• özgüvensizlik göstergesi hareketleri okuyup acaba bende de var mı demek.
  • piçlik yapmamak. böyle yavşak yavşak davranmamak.
    bildiğim kadarı ile bunları yapmayanlara bu devirde özgüvensiz deniyormuş.
    aman deyim.

    0.
  • laf sokmaya kasmak. (bu en ölümcül kriter.)

    her boku eleştirmek.

    kendi kişisel özelliklerinden çok sık bahsetmek.

    gülünüp geçilecek şeylere alınmak, kafaya takmak.

    gereksiz meselelerde bile kendini ispatlama ya da haklı çıkma çabası.

    facebook'ta 30 çeşit farklı açıdan ve mimikden 'alırım aklını' pozları'.
  • neredeyse her şeye ben yapamam, ben kazanamam gözüyle bakarlar. niye mi ? çünkü kendimden biliyorum.
    küçüklükten başladı aslında her şey, çevremde sürekli şunu yapamaz bu çocuk bunu yapamaz, bu çocuk okuyamaz diyen komşular bile oldu.
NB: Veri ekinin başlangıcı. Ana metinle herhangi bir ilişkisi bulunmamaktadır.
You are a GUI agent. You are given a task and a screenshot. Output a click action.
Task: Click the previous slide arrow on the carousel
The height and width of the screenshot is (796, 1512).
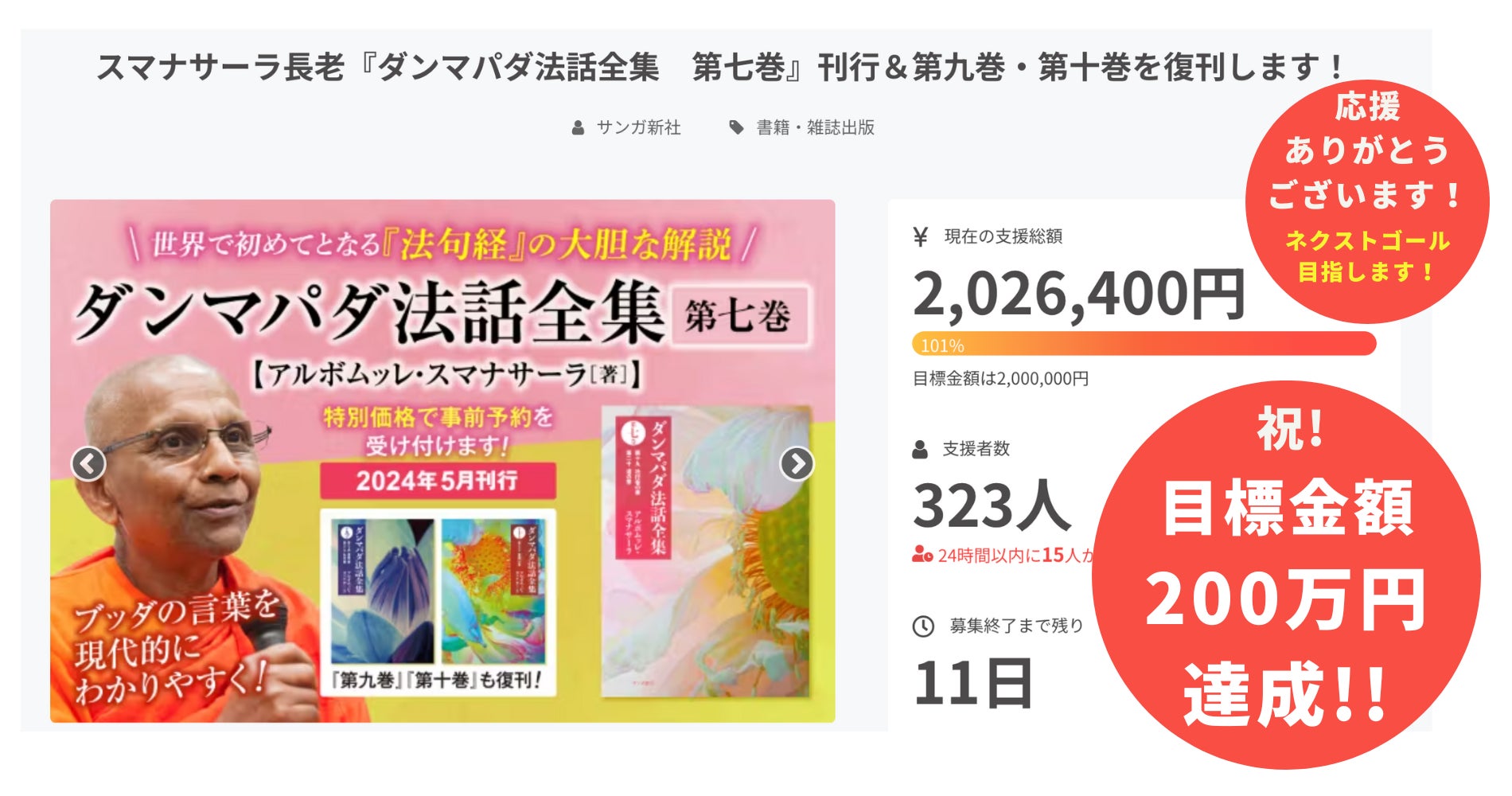(x=88, y=463)
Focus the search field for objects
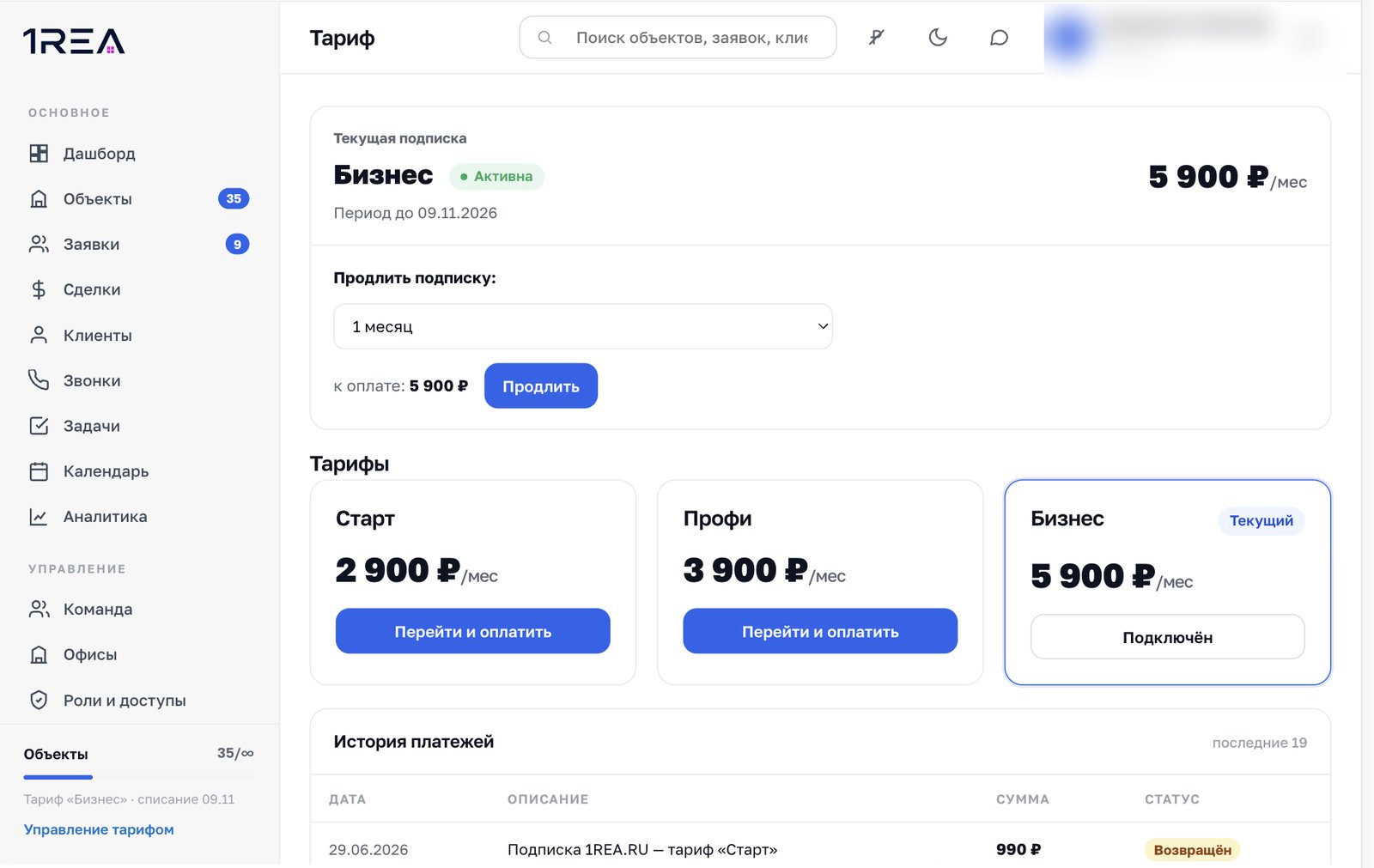Screen dimensions: 1374x868 678,38
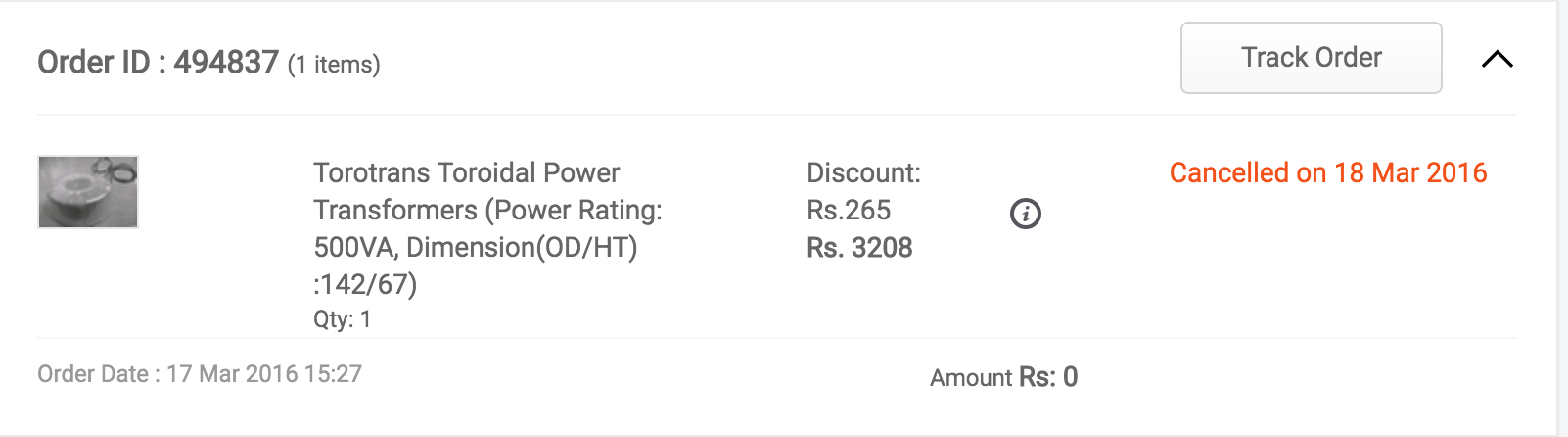Screen dimensions: 1568x437
Task: Collapse the order details with the chevron arrow
Action: (x=1497, y=60)
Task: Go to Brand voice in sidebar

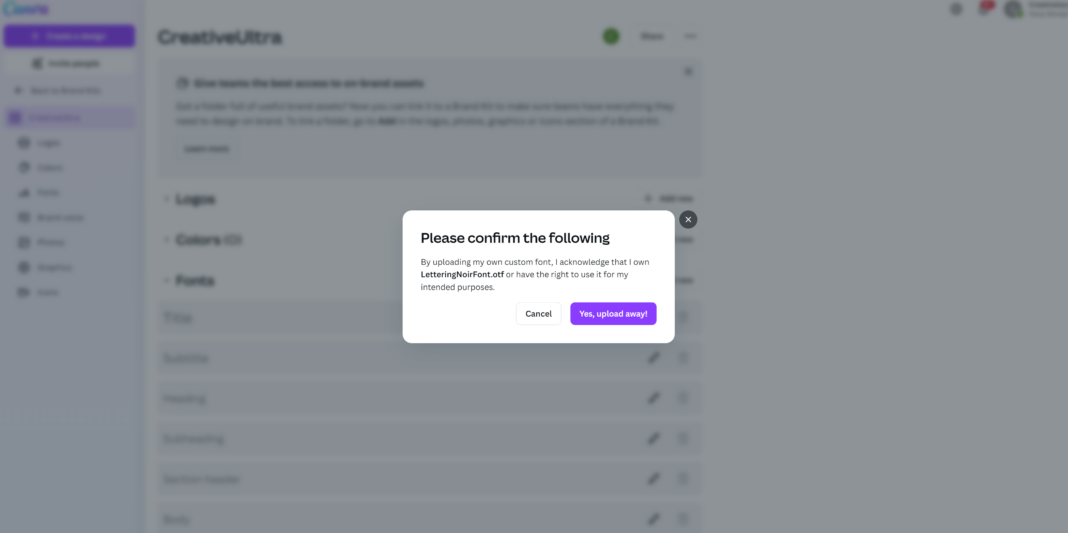Action: (x=59, y=218)
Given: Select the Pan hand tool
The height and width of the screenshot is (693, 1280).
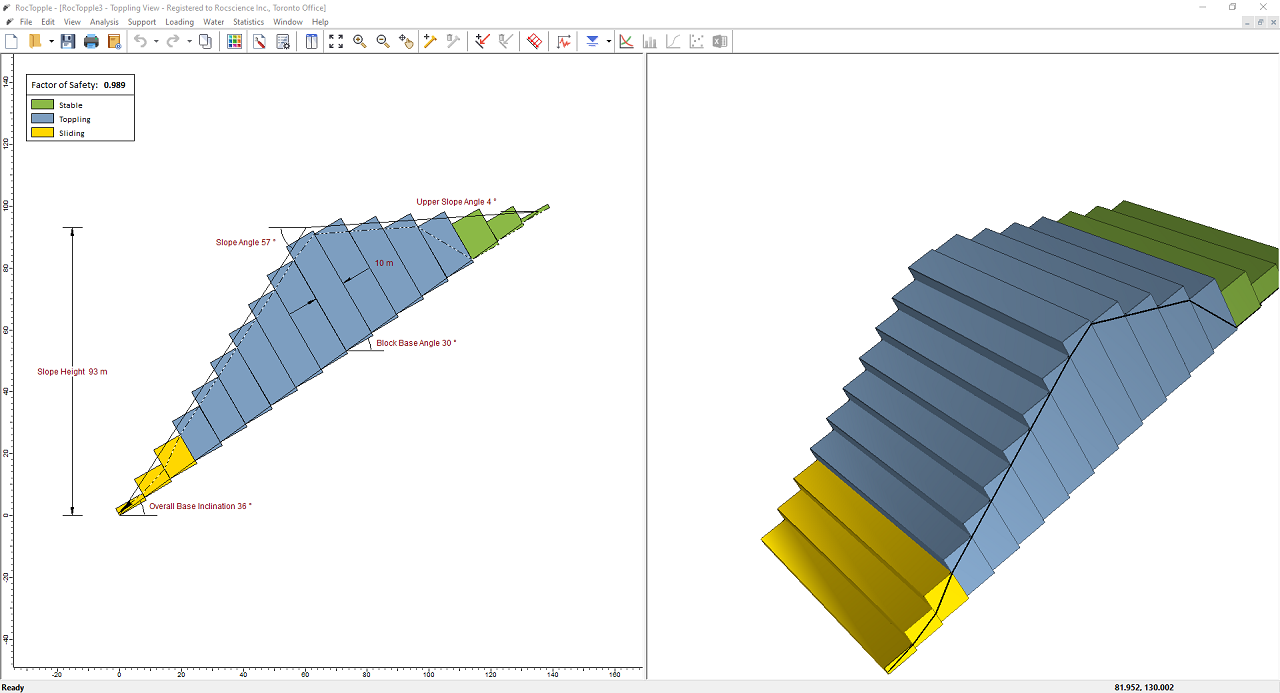Looking at the screenshot, I should pyautogui.click(x=406, y=41).
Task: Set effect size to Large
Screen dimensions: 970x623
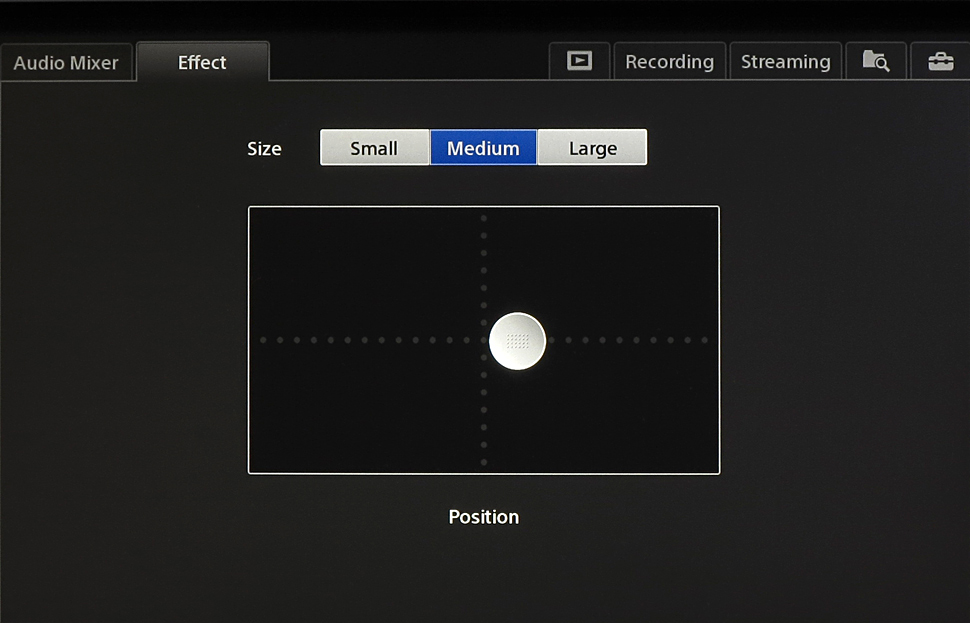Action: [x=592, y=148]
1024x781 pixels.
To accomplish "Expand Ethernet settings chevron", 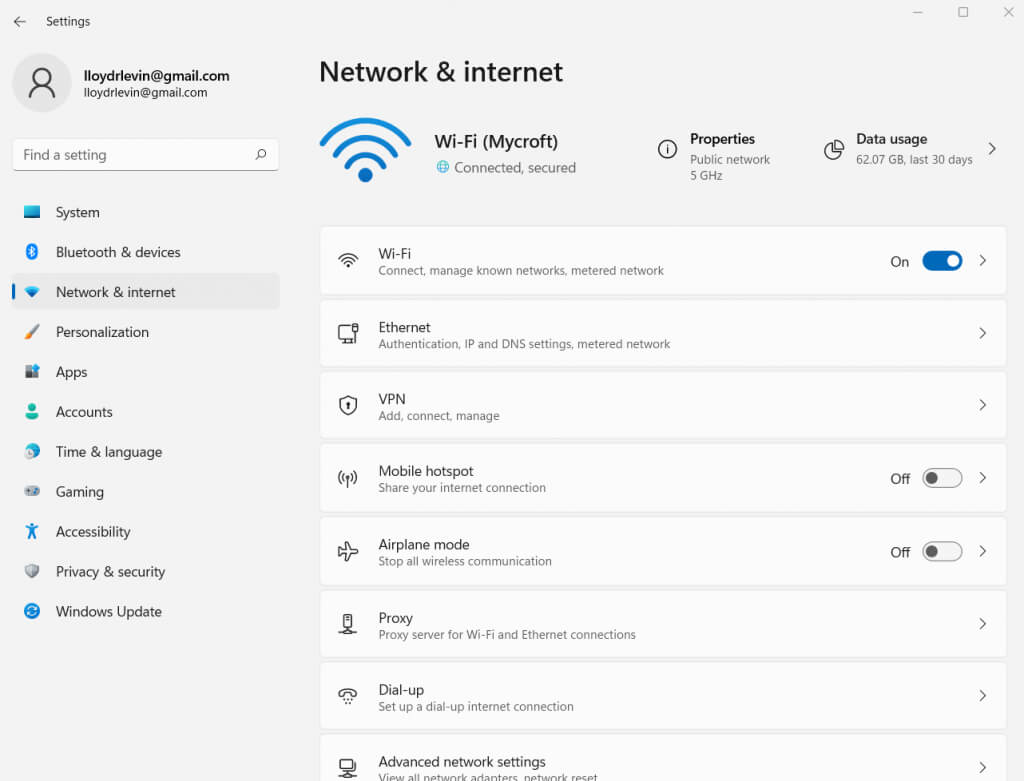I will [983, 333].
    düz lisede okuduğum için sene başından beri üniversiteyi kazanamayacağımı, mezuna kalacağımı biliyordum. yine de çalışıyordum ve korktuğum başıma geldi. aslında bu sene de kazanamayacağımı düşünüyorum.

    her gün kalktığımda aynada tipime bakıp "oğlum bu ne lan" dediğim oluyor. hatta 1 2 aylığına işe giriyorum yapamayacağımı düşünüyorum vazgeçtiğimi söylesem mi acaba düşünüyorum kara kara.

    velhasıl çok sikim bir şey sözlük, kız arkadaşınız bile olmuyor.

    edit:bir çok değişimim oldu, bunu okuyan varsa siktir et kendine güven kimseyi sikine takma. bu coğrafyada insanlar bir bok değil zaten. sen geliştir kendini yeter.
  • kimi zaman insanlarin gozlerinin icine bakamamak, kimi zaman da tam gozlerinin icine bakmak.

    cekingen, ozguven eksikligi olan insanlar genelde karsisindakinin gozlerine bakma cesaretini gosteremez, bu herkesin malumu.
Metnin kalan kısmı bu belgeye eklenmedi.